## ASSIGNMENT
Set down all the lines below, each one exactly as shown.

## MATERIALS PROVIDED
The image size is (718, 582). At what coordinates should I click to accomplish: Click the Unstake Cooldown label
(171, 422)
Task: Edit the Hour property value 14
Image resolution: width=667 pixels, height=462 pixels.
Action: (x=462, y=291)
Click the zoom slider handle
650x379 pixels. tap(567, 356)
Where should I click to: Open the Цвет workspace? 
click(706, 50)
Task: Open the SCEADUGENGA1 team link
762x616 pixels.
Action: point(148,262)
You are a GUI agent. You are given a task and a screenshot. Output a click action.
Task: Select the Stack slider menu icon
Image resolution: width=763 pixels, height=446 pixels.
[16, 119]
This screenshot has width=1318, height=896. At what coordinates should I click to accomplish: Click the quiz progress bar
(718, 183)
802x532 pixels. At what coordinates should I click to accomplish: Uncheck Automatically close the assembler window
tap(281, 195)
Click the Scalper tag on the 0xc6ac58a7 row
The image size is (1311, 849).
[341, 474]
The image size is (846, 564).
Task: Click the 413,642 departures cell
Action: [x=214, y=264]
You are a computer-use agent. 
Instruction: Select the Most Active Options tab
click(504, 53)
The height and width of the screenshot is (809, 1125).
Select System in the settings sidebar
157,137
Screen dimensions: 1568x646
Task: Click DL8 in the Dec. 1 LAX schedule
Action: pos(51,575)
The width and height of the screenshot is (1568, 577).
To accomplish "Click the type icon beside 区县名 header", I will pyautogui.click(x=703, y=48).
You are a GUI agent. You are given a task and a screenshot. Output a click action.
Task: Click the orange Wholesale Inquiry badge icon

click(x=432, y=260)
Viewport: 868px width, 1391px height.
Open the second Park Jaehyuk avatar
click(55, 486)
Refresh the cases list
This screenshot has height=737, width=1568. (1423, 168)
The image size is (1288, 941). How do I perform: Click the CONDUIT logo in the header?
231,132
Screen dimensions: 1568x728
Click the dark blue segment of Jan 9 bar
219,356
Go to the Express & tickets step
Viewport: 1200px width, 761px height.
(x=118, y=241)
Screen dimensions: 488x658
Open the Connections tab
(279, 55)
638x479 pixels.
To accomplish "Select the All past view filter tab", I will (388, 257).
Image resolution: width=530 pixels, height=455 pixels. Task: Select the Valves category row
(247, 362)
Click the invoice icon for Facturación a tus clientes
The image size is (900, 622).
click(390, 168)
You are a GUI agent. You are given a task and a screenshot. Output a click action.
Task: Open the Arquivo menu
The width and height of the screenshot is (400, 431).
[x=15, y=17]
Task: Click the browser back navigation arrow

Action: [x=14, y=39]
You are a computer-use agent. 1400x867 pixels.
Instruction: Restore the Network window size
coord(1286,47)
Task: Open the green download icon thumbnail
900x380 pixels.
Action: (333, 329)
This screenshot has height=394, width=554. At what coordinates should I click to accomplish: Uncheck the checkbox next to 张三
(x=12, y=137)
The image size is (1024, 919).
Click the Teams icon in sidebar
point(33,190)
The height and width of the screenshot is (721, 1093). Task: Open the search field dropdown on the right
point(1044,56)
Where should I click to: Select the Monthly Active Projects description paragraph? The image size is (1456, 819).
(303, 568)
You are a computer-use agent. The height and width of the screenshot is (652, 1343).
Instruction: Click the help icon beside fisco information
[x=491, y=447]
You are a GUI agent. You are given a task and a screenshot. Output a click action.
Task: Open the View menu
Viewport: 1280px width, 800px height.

## REPLY TO THE TASK
The image size is (718, 582). At what coordinates should I click to accomplish: Click the Unstake Cooldown label
(171, 422)
Task: Edit the Hour property value 14
Image resolution: width=667 pixels, height=462 pixels.
Action: (x=462, y=291)
Click the zoom slider handle
650x379 pixels. tap(567, 356)
Where should I click to: Open the Цвет workspace? 
click(706, 50)
Task: Open the SCEADUGENGA1 team link
762x616 pixels.
Action: point(148,262)
You are a GUI agent. You are given a task and a screenshot. Output a click action.
Task: Select the Stack slider menu icon
Image resolution: width=763 pixels, height=446 pixels.
[16, 119]
This screenshot has width=1318, height=896. At what coordinates should I click to accomplish: Click the quiz progress bar
(718, 183)
802x532 pixels. At what coordinates should I click to accomplish: Uncheck Automatically close the assembler window
tap(281, 195)
Click the Scalper tag on the 0xc6ac58a7 row
The image size is (1311, 849).
[341, 474]
The image size is (846, 564).
Task: Click the 413,642 departures cell
Action: [x=214, y=264]
You are a computer-use agent. 
Instruction: Select the Most Active Options tab
click(504, 53)
The height and width of the screenshot is (809, 1125).
Select System in the settings sidebar
157,137
Screen dimensions: 1568x646
Task: Click DL8 in the Dec. 1 LAX schedule
Action: pos(51,575)
The width and height of the screenshot is (1568, 577).
To accomplish "Click the type icon beside 区县名 header", I will pyautogui.click(x=703, y=48).
You are a GUI agent. You are given a task and a screenshot. Output a click action.
Task: Click the orange Wholesale Inquiry badge icon

click(x=432, y=260)
Viewport: 868px width, 1391px height.
Open the second Park Jaehyuk avatar
click(55, 486)
Refresh the cases list
This screenshot has height=737, width=1568. (1423, 168)
The image size is (1288, 941). How do I perform: Click the CONDUIT logo in the header?
231,132
Screen dimensions: 1568x728
Click the dark blue segment of Jan 9 bar
219,356
Go to the Express & tickets step
Viewport: 1200px width, 761px height.
(x=118, y=241)
Screen dimensions: 488x658
Open the Connections tab
(279, 55)
638x479 pixels.
To accomplish "Select the All past view filter tab", I will (388, 257).
Image resolution: width=530 pixels, height=455 pixels. Task: Select the Valves category row
(247, 362)
Click the invoice icon for Facturación a tus clientes
The image size is (900, 622).
click(390, 168)
You are a GUI agent. You are given a task and a screenshot. Output a click action.
Task: Open the Arquivo menu
The width and height of the screenshot is (400, 431).
[x=15, y=17]
Task: Click the browser back navigation arrow

Action: [x=14, y=39]
You are a computer-use agent. 1400x867 pixels.
Instruction: Restore the Network window size
coord(1286,47)
Task: Open the green download icon thumbnail
900x380 pixels.
Action: (333, 329)
This screenshot has height=394, width=554. At what coordinates should I click to accomplish: Uncheck the checkbox next to 张三
(x=12, y=137)
The image size is (1024, 919).
Click the Teams icon in sidebar
point(33,190)
The height and width of the screenshot is (721, 1093). Task: Open the search field dropdown on the right
point(1044,56)
Where should I click to: Select the Monthly Active Projects description paragraph? The image size is (1456, 819).
(303, 568)
You are a computer-use agent. The height and width of the screenshot is (652, 1343).
Instruction: Click the help icon beside fisco information
[x=491, y=447]
You are a GUI agent. You are given a task and a screenshot. Output a click action.
Task: Open the View menu
Viewport: 1280px width, 800px height.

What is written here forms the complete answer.